Source document:
Lola’s first lockdown experience happened while she was in the first grade, just three months after the Sandy Hook school shooting, and lasted for two hours. She was in the cafeteria when a police officer had been shot in the head outside of the school. In order to keep the children’s attention away from the windows, her teachers created a game: whoever was able to keep their eyes — and bodies — away from the windows would get a reward. When her mother was finally able to reunite with her, Lola just wanted to share some good news: “She was happy she got a prize for not going near the window,” she says.

Despite her dismay that her daughter has experienced two lockdowns in two different school districts, Letisha makes sure not to let her own fears rub off on Lola. “She feels safe in that people in school will do everything to protect her,” she says. “It’s more of an internal struggle for me, [but] my job as a mom is to be a source of strength for her.”
This is exactly what Dr. Poland recommends parents do: “If they’re doing OK with this, then your job is not to make them as worried as you are,” he says. “Children look to the nearest adult to see ‘how upset should I be about this?’ The message that they’re safe will go a long way.”

Input data:
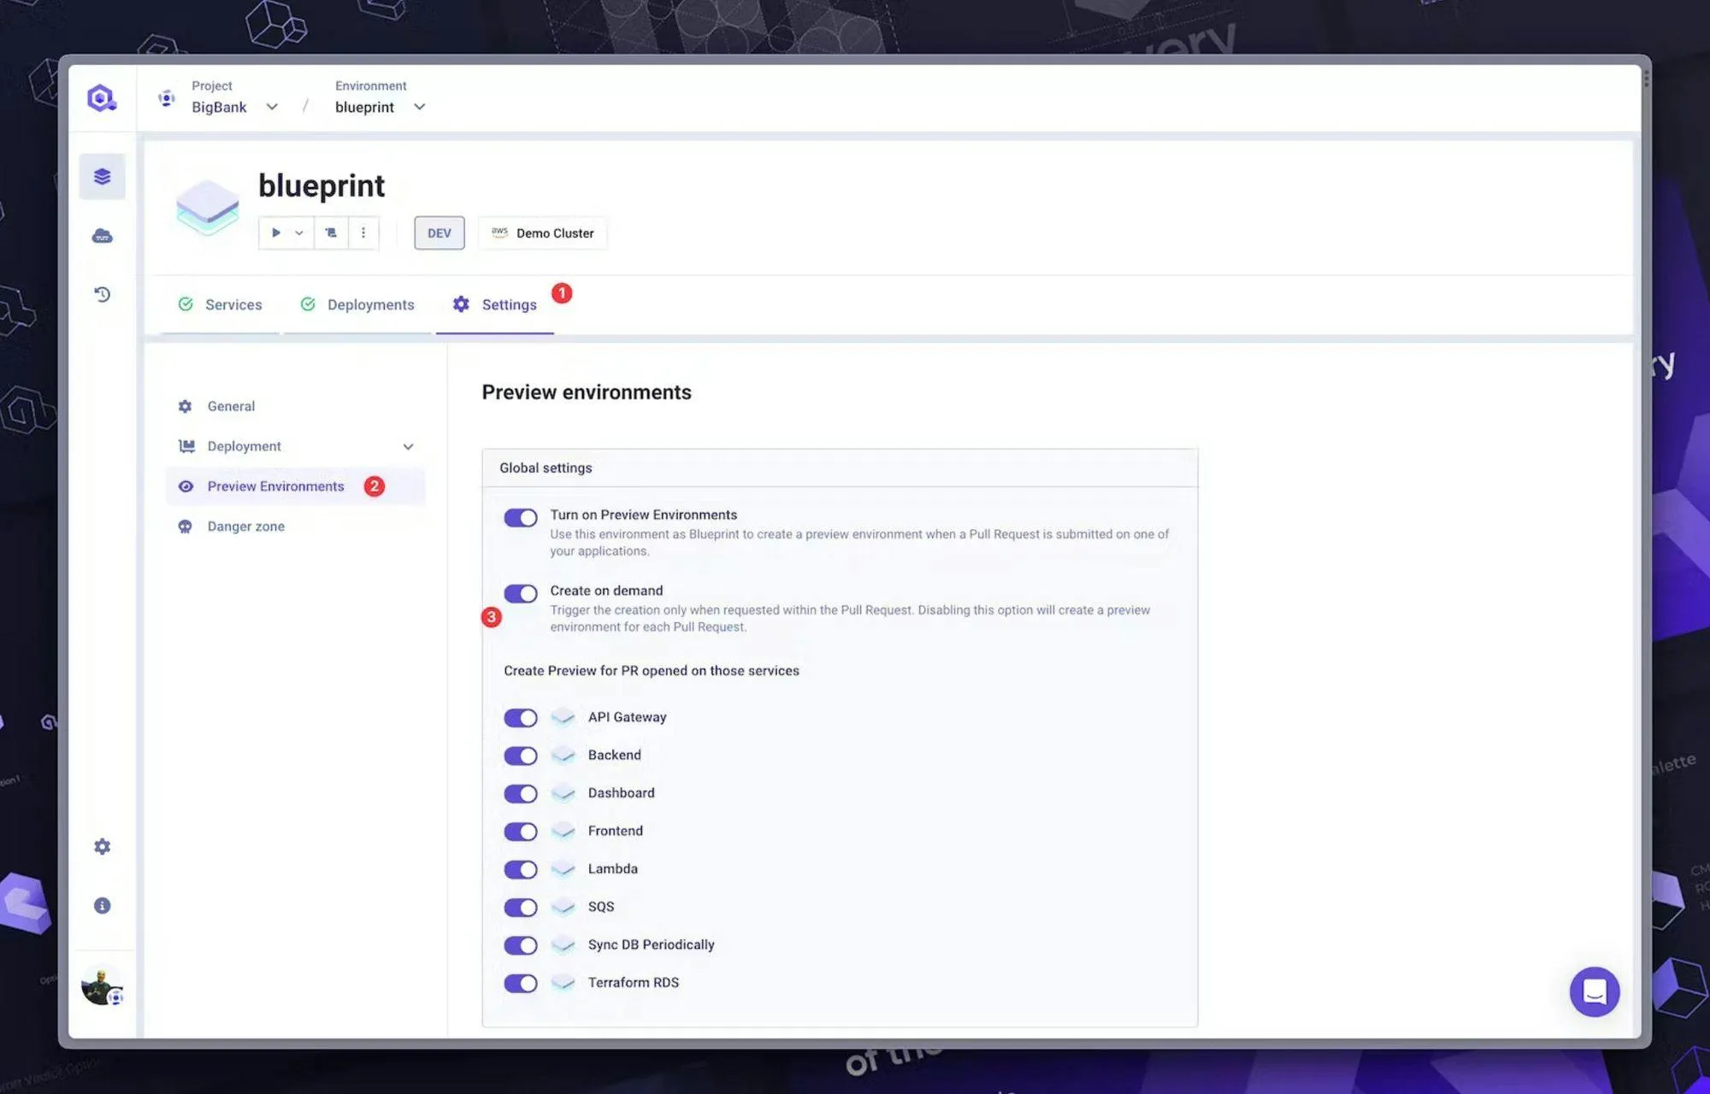This screenshot has width=1710, height=1094.
Task: Disable the Terraform RDS preview toggle
Action: (x=520, y=983)
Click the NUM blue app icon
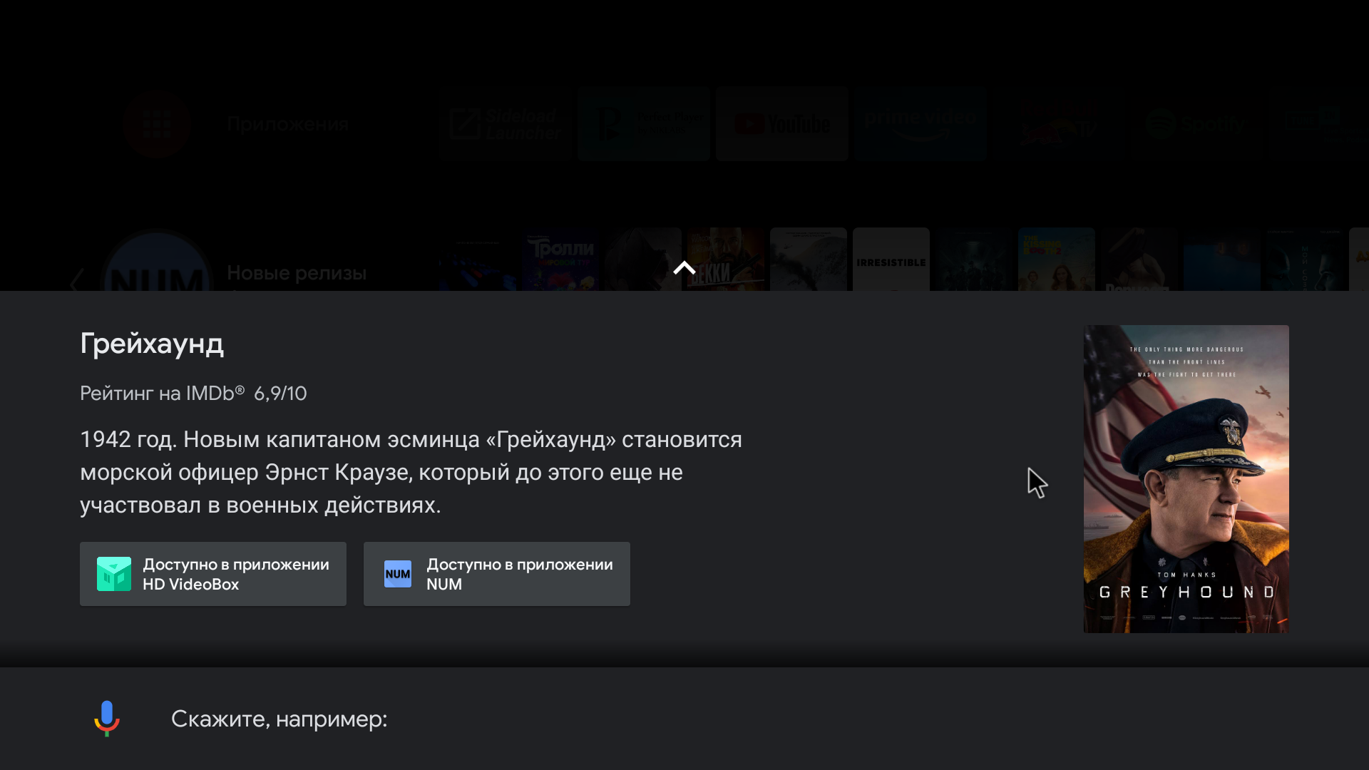 pyautogui.click(x=397, y=574)
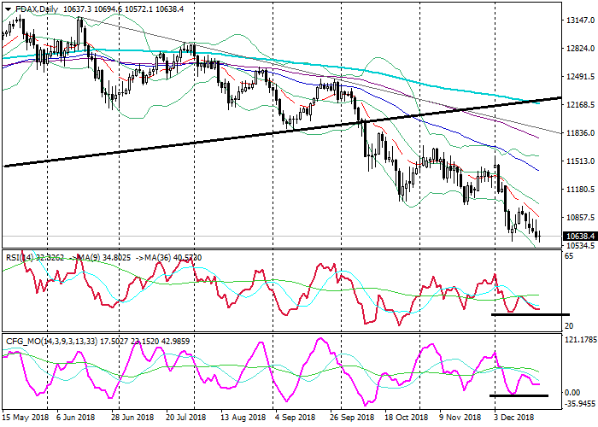
Task: Click the chart menu triangle beside FDAX,Daily
Action: [x=5, y=8]
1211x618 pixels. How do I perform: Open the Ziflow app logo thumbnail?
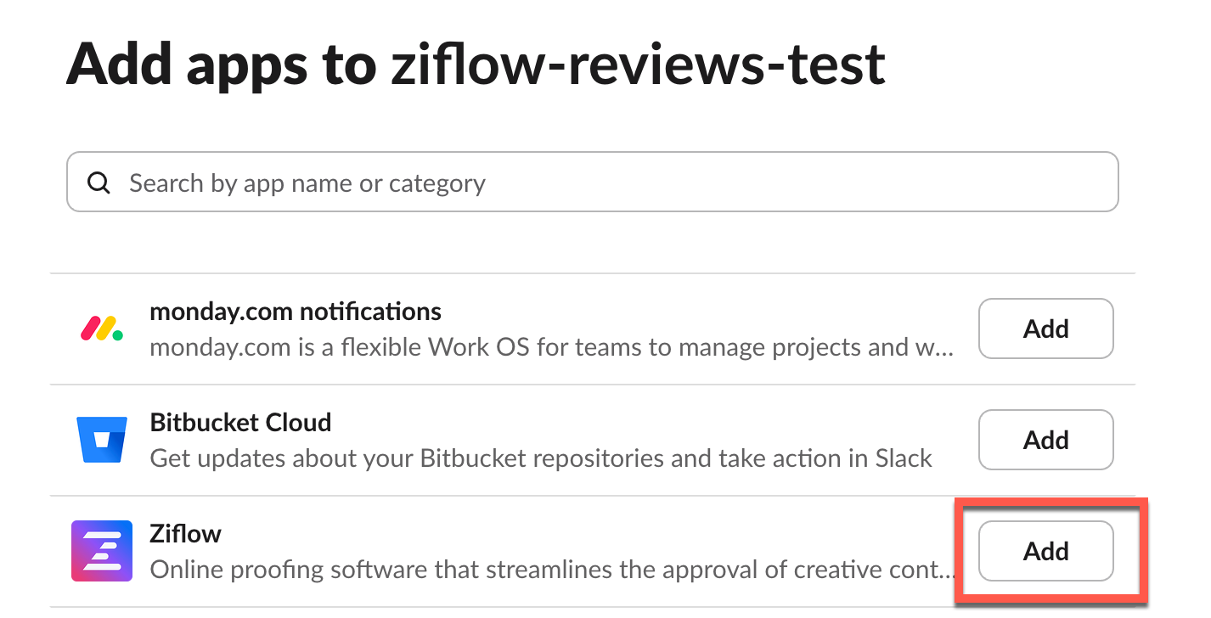(101, 551)
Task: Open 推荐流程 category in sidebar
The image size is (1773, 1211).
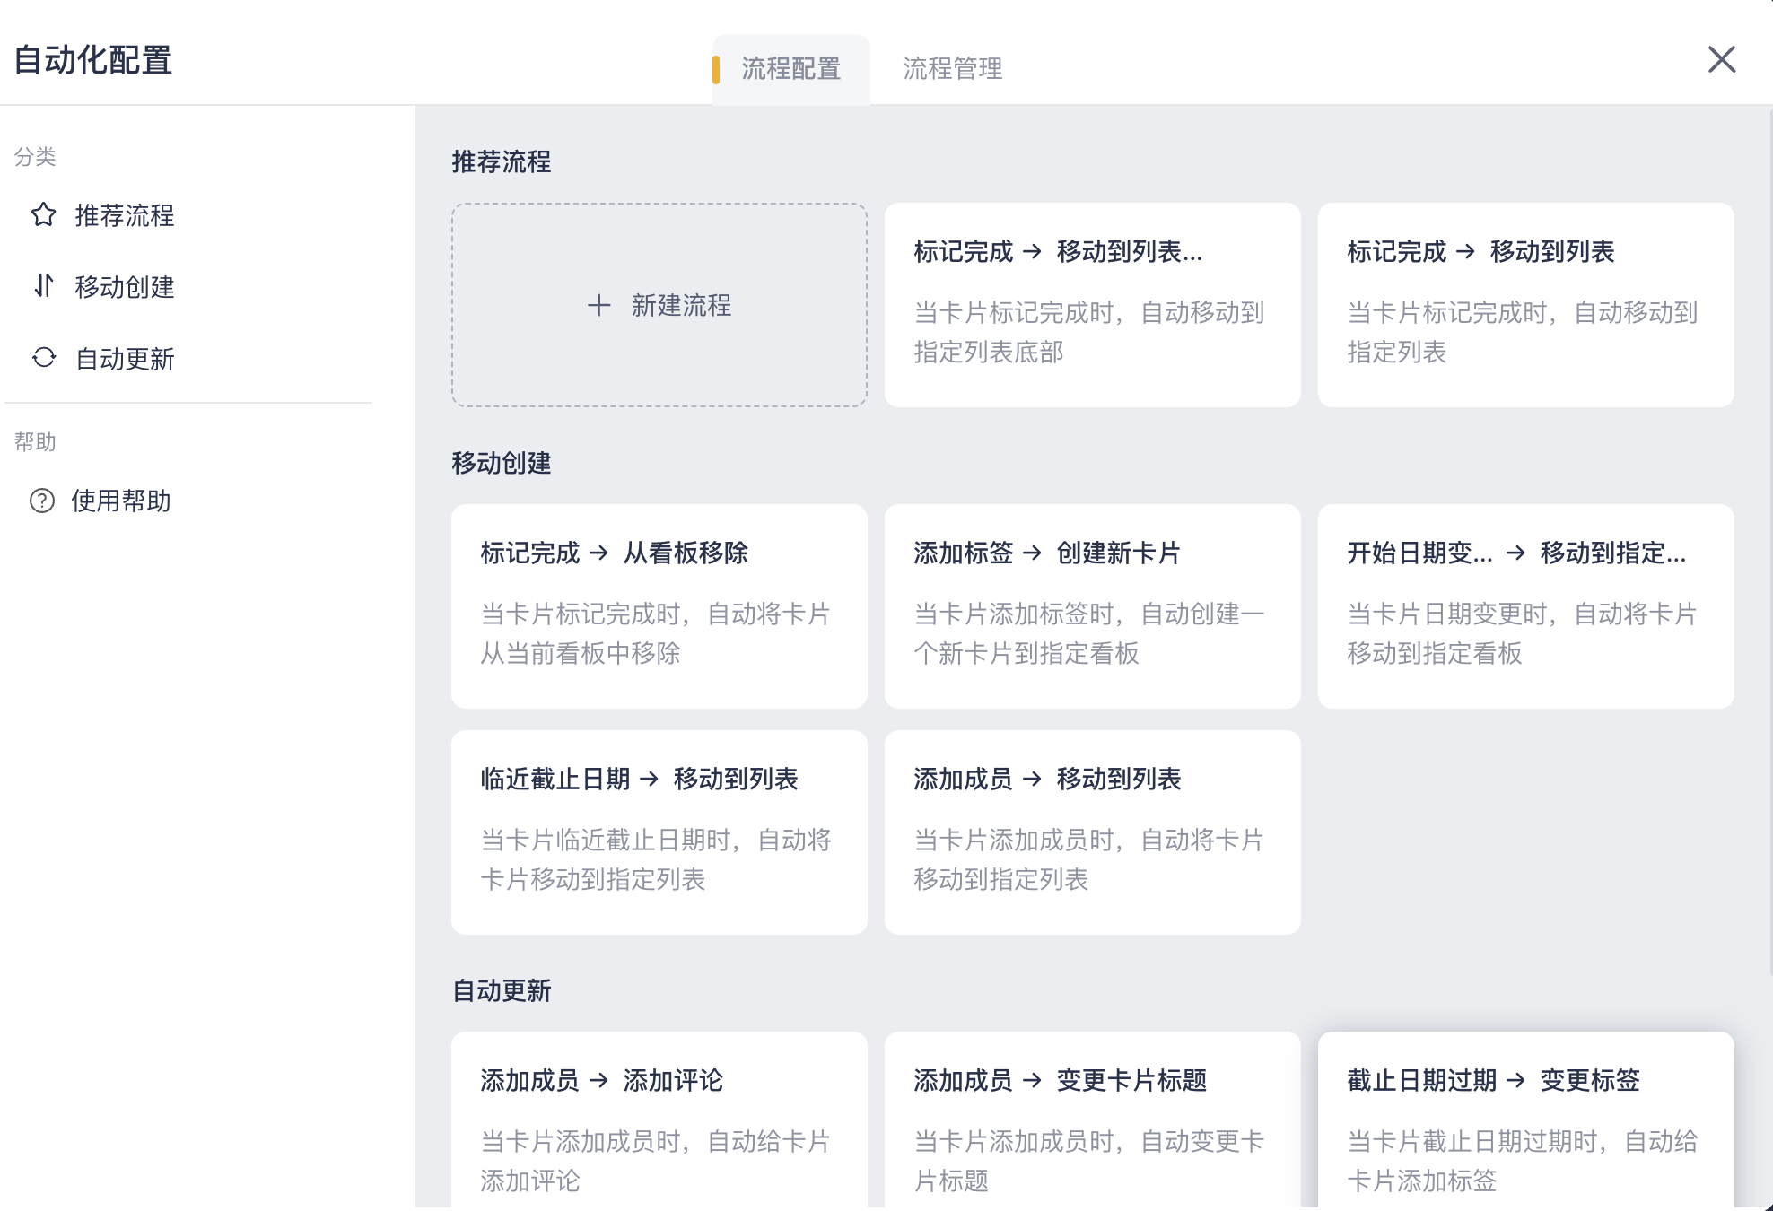Action: tap(124, 215)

Challenges:
1) Answer these questions about the school lockdown text:
(a) How long did Lola's first lockdown last?
(b) Where in the school was Lola when the police officer was shot?
(c) According to Dr. Poland, whom do children look to when deciding how upset they should be?
2) Report each line of the rows that contains the string "Open". Case counts.

Per-task outputs:
1)
(a) Two hours.
(b) In the cafeteria.
(c) The nearest adult.

2)
1211x618 pixels. How do I perform: Open the Ziflow app logo thumbnail?
Task: Open 推荐流程 category in sidebar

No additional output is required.